Arif Qodari | Tech Notes - Tidying Dataframe Column Names

Let’s use this sample data.

Code

df = pd.read_csv("https://gist.githubusercontent.com/arifqodari/965b854469b279df026e305864a944c0/raw/43984c8596373d64e602717ed6c3313393c85b2e/flight_dummy.csv")
df

	flightNumber	Airline Name	departure date_time
0	QZ-274	AirAsia Indonesia	2023-11-22 20:30
1	QG-526	Citilink	2023-11-22 16:20
2	QG-522	Citilink	2023-11-22 06:00

Next, let’s define our method tidy_columns containing series of functions to tidy up the column names. Then apply the function to the dataframe above.

def camel_to_snake(str_):
    str_ = re.sub("(.)([A-Z][a-z]+)", r"\1 \2", str_)
    return re.sub("([a-z0-9])([A-Z])", r"\1 \2", str_).lower()
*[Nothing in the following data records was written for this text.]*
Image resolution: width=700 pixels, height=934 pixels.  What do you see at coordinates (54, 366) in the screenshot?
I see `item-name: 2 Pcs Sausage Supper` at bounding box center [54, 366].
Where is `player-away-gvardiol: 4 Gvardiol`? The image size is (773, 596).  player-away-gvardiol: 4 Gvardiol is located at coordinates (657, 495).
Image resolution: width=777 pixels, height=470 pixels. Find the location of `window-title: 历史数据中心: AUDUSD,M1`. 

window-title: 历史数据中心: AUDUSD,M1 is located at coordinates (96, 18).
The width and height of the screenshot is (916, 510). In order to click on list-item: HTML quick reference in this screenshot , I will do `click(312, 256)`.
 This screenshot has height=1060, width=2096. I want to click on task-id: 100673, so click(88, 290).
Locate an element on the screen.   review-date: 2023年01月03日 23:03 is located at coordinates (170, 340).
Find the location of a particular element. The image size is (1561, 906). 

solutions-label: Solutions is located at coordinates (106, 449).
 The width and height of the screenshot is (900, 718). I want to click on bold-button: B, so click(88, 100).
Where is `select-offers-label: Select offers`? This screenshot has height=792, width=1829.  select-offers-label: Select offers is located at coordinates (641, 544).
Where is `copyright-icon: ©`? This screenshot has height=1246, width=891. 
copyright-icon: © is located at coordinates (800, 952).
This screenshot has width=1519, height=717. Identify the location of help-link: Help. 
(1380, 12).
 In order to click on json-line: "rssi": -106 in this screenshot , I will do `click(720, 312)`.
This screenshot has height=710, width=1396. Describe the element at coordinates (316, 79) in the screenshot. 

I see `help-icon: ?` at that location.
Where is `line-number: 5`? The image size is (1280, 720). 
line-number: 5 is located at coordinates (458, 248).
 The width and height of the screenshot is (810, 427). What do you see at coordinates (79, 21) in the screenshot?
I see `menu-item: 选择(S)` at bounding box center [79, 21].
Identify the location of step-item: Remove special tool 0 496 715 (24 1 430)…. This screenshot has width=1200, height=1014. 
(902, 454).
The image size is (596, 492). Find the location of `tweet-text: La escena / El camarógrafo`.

def whitespace_to_underscore(str_):
    return re.sub("\s+", "_", str_)

def tidy_columns(df):
    df.columns = (
        df.columns
        .str.strip()  # strip text
        .map(camel_to_snake)  # change to snake case
        .map(whitespace_to_underscore)  # change any whitespace to underscore
        .str.lower()  # lowercase
        .str.replace("(", "")
        .str.replace(")", "")
    )
    return df


tidy_df = tidy_columns(df)
tidy_df

	flight_number	airline_name	departure_date_time
0	QZ-274	AirAsia Indonesia	2023-11-22 20:30
1	QG-526	Citilink	2023-11-22 16:20
2	QG-522	Citilink	2023-11-22 06:00

Neat! The simple method above tidy_columns do the following:

strip trailing whitespace
change from camel case to snake case (if any)
replace any whitespace (e.g. space) to underscore
change case to lowercase
remove parentheses

If you think that it needs additional treatment, you can simply create another function that accept a string and return a string and put another .map(your_function) in the tidy function above.